Top of The data
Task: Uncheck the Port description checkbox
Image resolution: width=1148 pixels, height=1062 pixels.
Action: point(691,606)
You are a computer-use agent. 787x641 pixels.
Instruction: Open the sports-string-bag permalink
Bottom of The data
• Task prompt
Reproduce the records above exactly.

• Your solution
Task: Uncheck the Port description checkbox
Image resolution: width=1148 pixels, height=1062 pixels.
Action: point(691,606)
You are a computer-use agent. 787x641 pixels.
Instruction: Open the sports-string-bag permalink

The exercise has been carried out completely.